Na conclusão do parecer, os especialistas da SBI defendem o investimento na pesquisa de outras possibilidades terapêuticas "para que tenhamos um maior número de terapias com potencial efetivo no tratamento da Covid-19" e afirmam que o isolamento social é a melhor medida de prevenção até o surgimento de vacina e tratamentos de comprovada eficácia e segurança. "Dados colhidos em vários países do mundo mostram que esta é a única medida efetiva para desacelerar as curvas de crescimento dessa infecção", analisam.

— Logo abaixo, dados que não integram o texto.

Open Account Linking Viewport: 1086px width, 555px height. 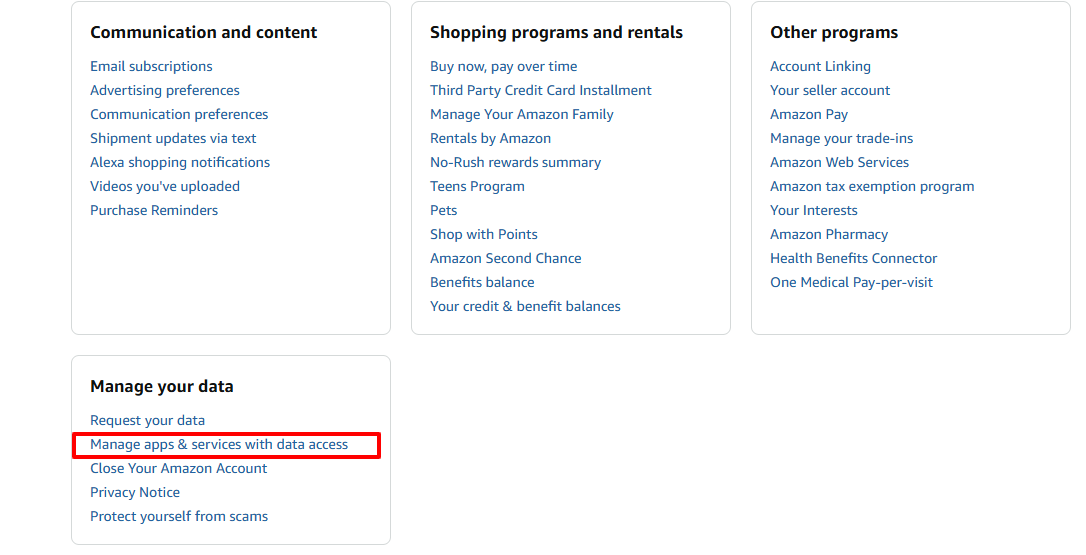point(820,66)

Leia o documento em formato PDF:


Estudos na UFMG
Dois estudos coordenados pela UFMG pretendem avaliar a eficácia do uso da cloroquina em tratamentos contra a infecção causada pelo novo coronavírus. Um deles, com o objetivo de identificar a capacidade preventiva do fármaco, é realizado com 660 profissionais de saúde, entre médicos, enfermeiros, técnicos e fisioterapeutas, de quatro unidades da capital: Hospital das Clínicas (HC) da UFMG, Hospital Eduardo de Menezes, vinculado à Fhemig, e os hospitais municipais Odilon Behrens e Metropolitano Célio de Castro.

O outro ensaio, feito com pacientes voluntários do Hospital das Clínicas da UFMG, analisa não só o uso da cloroquina no tratamento da doença, mas também de outros fármacos e associações: remdesivir, lopinavir/ritonavir monoterapia ou a combinação lopinavir/ritonavir associada ao Interferon beta-1a no combate à doença. Esse estudo integra a Solidarity, iniciativa global lançada pela Organização Mundial de Saúde que prioriza pacientes hospitalizados e o teste com medicamentos já conhecidos da comunidade médica.